* _Action item_: Go through the data below and copy each line where the word "computer" occurs.

══════

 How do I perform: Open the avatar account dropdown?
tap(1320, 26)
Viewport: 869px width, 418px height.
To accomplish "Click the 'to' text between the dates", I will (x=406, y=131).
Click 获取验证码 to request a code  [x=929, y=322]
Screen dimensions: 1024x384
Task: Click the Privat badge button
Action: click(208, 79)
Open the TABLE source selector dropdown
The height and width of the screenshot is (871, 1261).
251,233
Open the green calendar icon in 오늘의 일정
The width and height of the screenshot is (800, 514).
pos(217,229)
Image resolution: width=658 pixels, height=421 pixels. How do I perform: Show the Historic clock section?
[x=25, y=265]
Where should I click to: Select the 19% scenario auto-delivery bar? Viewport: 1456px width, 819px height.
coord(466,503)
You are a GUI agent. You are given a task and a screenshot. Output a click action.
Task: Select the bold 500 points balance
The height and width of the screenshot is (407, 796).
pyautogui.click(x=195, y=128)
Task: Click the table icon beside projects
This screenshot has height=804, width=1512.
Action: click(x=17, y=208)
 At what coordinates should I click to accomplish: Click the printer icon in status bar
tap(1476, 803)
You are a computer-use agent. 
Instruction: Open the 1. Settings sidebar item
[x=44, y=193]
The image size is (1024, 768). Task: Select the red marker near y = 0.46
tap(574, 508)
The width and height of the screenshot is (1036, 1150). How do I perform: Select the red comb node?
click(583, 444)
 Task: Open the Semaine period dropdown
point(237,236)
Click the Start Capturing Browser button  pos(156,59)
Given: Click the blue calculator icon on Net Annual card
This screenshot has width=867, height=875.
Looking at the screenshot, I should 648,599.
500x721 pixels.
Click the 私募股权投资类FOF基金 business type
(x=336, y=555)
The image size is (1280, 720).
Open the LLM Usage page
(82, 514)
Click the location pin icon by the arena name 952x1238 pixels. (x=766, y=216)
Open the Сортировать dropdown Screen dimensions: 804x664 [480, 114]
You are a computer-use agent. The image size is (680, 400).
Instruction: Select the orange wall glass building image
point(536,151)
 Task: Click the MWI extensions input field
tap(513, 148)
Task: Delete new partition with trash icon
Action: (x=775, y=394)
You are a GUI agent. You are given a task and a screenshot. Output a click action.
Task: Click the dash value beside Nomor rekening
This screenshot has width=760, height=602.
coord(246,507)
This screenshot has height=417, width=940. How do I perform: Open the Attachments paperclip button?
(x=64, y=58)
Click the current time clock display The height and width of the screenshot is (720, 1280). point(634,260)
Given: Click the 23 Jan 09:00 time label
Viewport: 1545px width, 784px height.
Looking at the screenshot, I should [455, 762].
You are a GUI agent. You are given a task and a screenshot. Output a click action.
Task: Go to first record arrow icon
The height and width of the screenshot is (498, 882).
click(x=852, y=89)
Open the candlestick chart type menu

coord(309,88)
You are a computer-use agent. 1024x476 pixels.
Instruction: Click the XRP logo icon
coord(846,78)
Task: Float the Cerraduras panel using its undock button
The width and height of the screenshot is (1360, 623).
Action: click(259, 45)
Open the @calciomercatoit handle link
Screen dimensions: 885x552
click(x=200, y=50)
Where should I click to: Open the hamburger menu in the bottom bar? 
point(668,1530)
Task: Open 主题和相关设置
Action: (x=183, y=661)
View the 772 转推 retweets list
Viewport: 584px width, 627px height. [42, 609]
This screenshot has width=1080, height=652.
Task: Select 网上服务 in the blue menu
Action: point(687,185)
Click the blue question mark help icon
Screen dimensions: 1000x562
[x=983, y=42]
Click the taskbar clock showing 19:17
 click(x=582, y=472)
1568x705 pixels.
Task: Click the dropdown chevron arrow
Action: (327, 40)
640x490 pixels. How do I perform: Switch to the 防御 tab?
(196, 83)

══════

* _Result below_:
You are a computer-use agent. 
You are a computer-use agent. The image size is (680, 400).
You are a computer-use agent. 1024x476 pixels.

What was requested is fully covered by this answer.